The effect of iron reduction on the long-term stability of scorodite in the presence of enolic hydroxyl groups and mineral transformation

Scorodite waste during its short-term storage in an iron environment has proved to pose an arsenic pollution risk. However, the long-term stability of scorodite is not completely understood. This work investigated the effect of iron reduction by enolic hydroxyl groups as reductive natural organic matter on long-term stability of scorodite. The results showed that 38.3% and 31.3% of As was released into the aqueous phase after 99.4% and 82.6% of Fe(III) was reduced to Fe(II) at pH 6 and 7 for 134 days, respectively. Compared with the observations regarding 3-day reactions in our previous work, arsenic was further dissolved and the degree of Fe(III) reduction increased over time. In contrast, the release of Fe(II) at pH 6 and 7 exhibited a descending trend from the 240th h, with the percentage of aqueous Fe(II) falling to 9.1% and 5.6%, respectively. Most of Fe(II) and As(V) were immobilized by solids. Crystalline parasymplesite as the only secondary solid was responsible for the fixation of arsenic.
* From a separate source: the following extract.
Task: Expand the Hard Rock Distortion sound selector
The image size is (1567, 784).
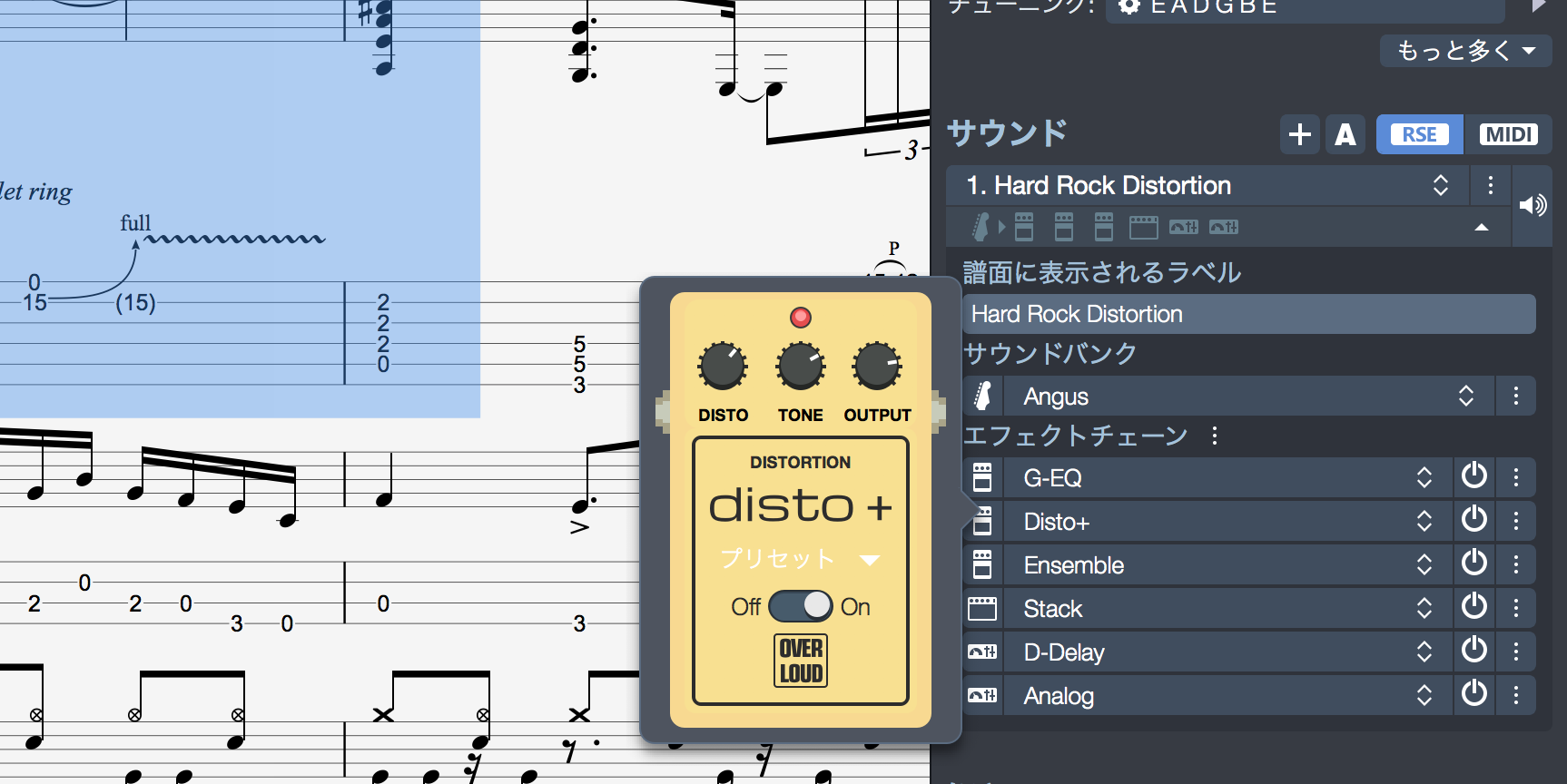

Chemical analysis together with solid characterization indicated that the transformation of the secondary solid involved the conversion of FeHAsO4 (Fe/As molar ratio of 1) to Fe3(AsO4)2·8H2O (Fe/As molar ratio of 1.5), causing more As release. Scorodite, therefore, was unstable during its long-term storage in an Fe-reducing environment at (slightly) circum-neutral pH. •Arsenic is further released by long-term reaction of scorodite with ascorbic acid.•FeHAsO4 as the intermediate product is converted to Fe3(AsO4)2·8H2O.•Parasymplesite is the only secondary solid for Fe(II) and As(V) immobilization.•The decomposition of ascorbic acid for the formation of oxalate is not observed.•Scorodite is not long-term stable in Fe(III)-reducing environment at pH 6 and 7.